◆ READING TEXT

On October 12, 2021, the MSC Fisheries Standard certification of skipjack tuna pole and line fisheries off the coasts of Kochi and Miyazaki was selected to win the Collaboration Category of the 3rd Japan Sustainable Seafood Awards. The award was given to the Japan Offshore pole and Line Tuna Fishery Sustainability Council, a group which was started in November 2019 and comprises 18 coastal skipjack tuna pole and line fishing boats belonging to the Kochi Skipjack Tuna Fishery Cooperative (Kochi Prefecture) and the Nango Fishery Cooperative (Miyazaki Prefecture).
Acquiring MSC (Marine Stewardship Council) certification comes with a heavy financial burden, which presents an insurmountable barrier for many of Japan’s independent fishermen. This project spanned multiple prefectures and fishery cooperatives, allowing small-scale fisheries to undergo inspection jointly and successfully reducing their individual financial burdens. Furthermore, this is the first example of fresh-caught skipjack tuna in Japan, and the quality of pole and line-caught fish is expected to have a large impact on the market.
We focused on the project and interviewed key members: Katsuyoshi Tanaka (head of the Kochi Skipjack Tuna Fishery Cooperative; president of Nissho LLC; and chairman of the Japan Offshore pole and Line Tuna Fishery Sustainability Council, Hisayoshi Eto (head of the Nichinan City Nango Fishery Cooperative and vice-chairman of the same council), and Makoto Suzuki (secretary general of the same council).
Japan Offshore pole and Line Tuna Fishery Sustainability Council
Created in November 2019, comprising 18 coastal skipjack tuna pole and line fishing boats: 6 from Kochi Skipjack Tuna Fishery Cooperative (Kochi Prefecture) and 12 from Nango Fishery Cooperative (Miyazaki Prefecture). They underwent MSC inspection in July 2020 and received MSC certification in June 2021.
— Congratulations on your award. Can you tell me how and why you decided to pursue the certification in this new way?
Hisayoshi Eto: Thank you very much. I think it was two years ago that Mr. Tanaka from Kochi invited me to try to acquire the MSC certification.
Many of us boat owners at Nango Fishery Cooperative were just handing the reins to our children around that time, so we wanted to join as a sort of up-front investment in our future.
Makoto Suzuki: In fact, those who practice skipjack tuna pole and line fishing have taken pride in using such a traditional fishing method for a long time. Nichinan Skipjack Tuna Pole and Line Fishery in Miyazaki was certified as a National Agricultural Heritage by the Ministry of Agriculture, Forestry and Fisheries this February (article), and the Kochi Sustainable Skipjack Association (official site) is promoting the entire prefecture of Kochi as the “Skipjack Prefecture”. The MSC certification was only possible because there is a strong foundation of pride in skipjack tuna pole and line fishing.

◆ RECORDS
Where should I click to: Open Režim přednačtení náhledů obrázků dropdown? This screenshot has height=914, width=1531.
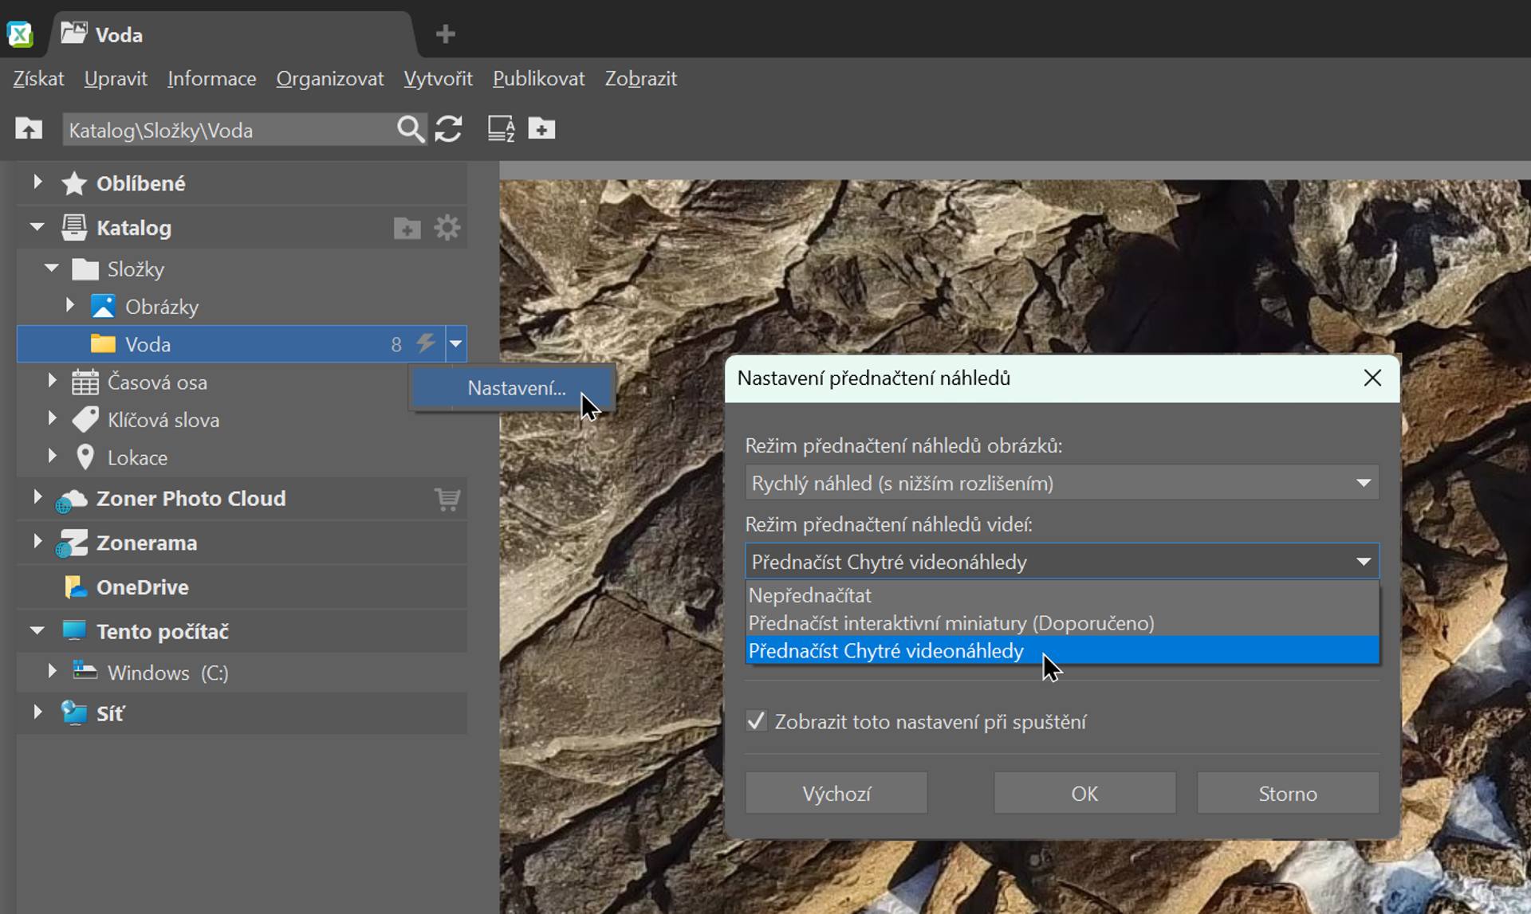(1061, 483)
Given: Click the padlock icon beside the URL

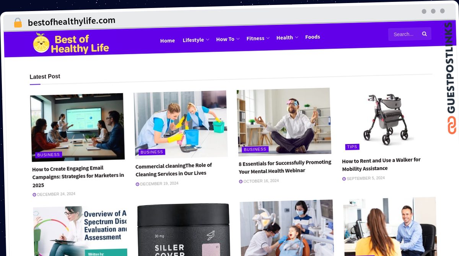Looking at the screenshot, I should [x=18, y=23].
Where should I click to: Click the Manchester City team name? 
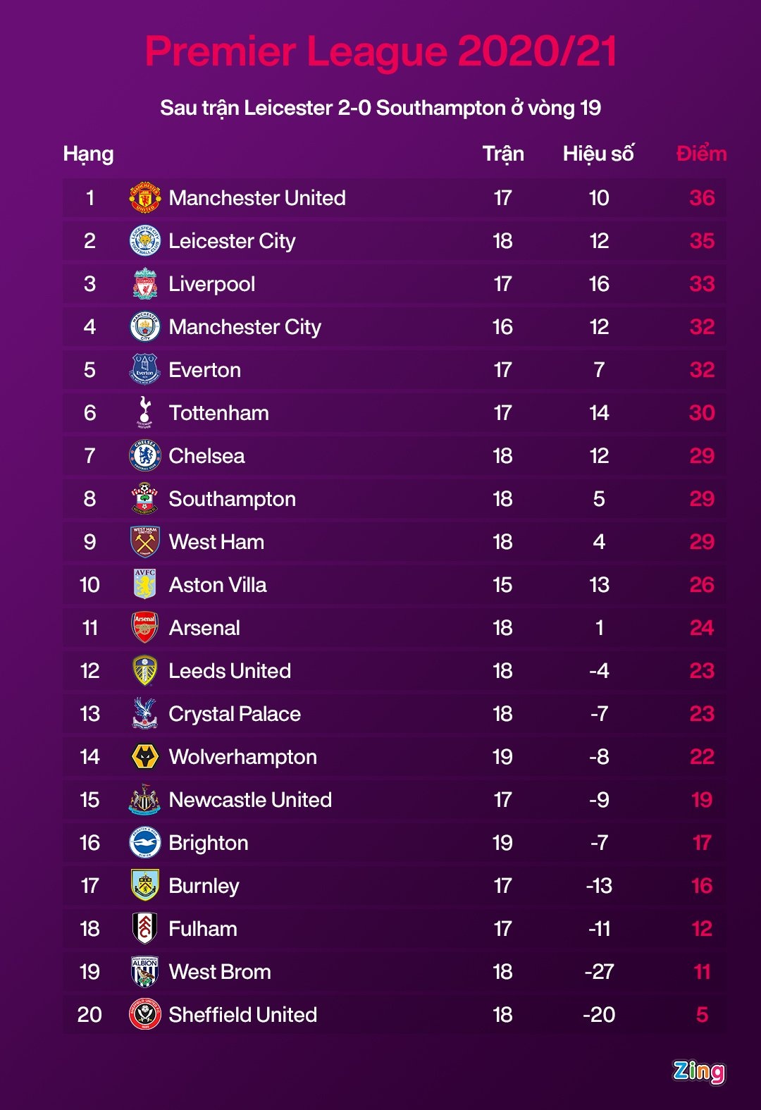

◆ DIRECTIVES
1: In the skipjack tuna article, rewrite the passage starting at "We focused on" and ending at "the same council).", substituting "executive director" for "secretary general".
2: According to the skipjack tuna article, in what month and year did the council receive MSC certification?
3: Carry on the skipjack tuna article from the point at which it stops.
The records bear no relation to the article on skipjack tuna pole and line fishing.

◆ ANSWER SET
1:
We focused on the project and interviewed key members: Katsuyoshi Tanaka (head of the Kochi Skipjack Tuna Fishery Cooperative; president of Nissho LLC; and chairman of the Japan Offshore pole and Line Tuna Fishery Sustainability Council, Hisayoshi Eto (head of the Nichinan City Nango Fishery Cooperative and vice-chairman of the same council), and Makoto Suzuki (executive director of the same council).

2: June 2021.

3:
The initial impetus for the project was when I met Mr. Tanaka at the Kochi Sustainable Skipjack Association (KSSA) symposium in November 2017. At the time I was at MSC, and we started talking about applying to MSC as a group. There are currently forty-some skipjack tuna pole and line fishing boats across Japan, in Kochi, Miyazaki, Mie, and Shizuoka. At first, we thought of having all of them get certified together.
Suzuki: Prior to the main MSC inspection there is a preliminary inspection which tells you what your chances are for certification and identifies any issues. To start with, we took the preliminary inspection so that individual ship owners wouldn’t have to take on the burden, and in the spring of 2019 the results came out indicating that all of us would be able to acquire certification.
When we asked everyone whether they were willing to pay to join the main inspection, some people said they would wait and see. Up to that point, a national organization called the National Coastal Skipjack/Bluefin Tuna Fisheries Association had been the point of contact, but with responses like those it could no longer act as the unifying organization. At that point, the whole thing was put on hold.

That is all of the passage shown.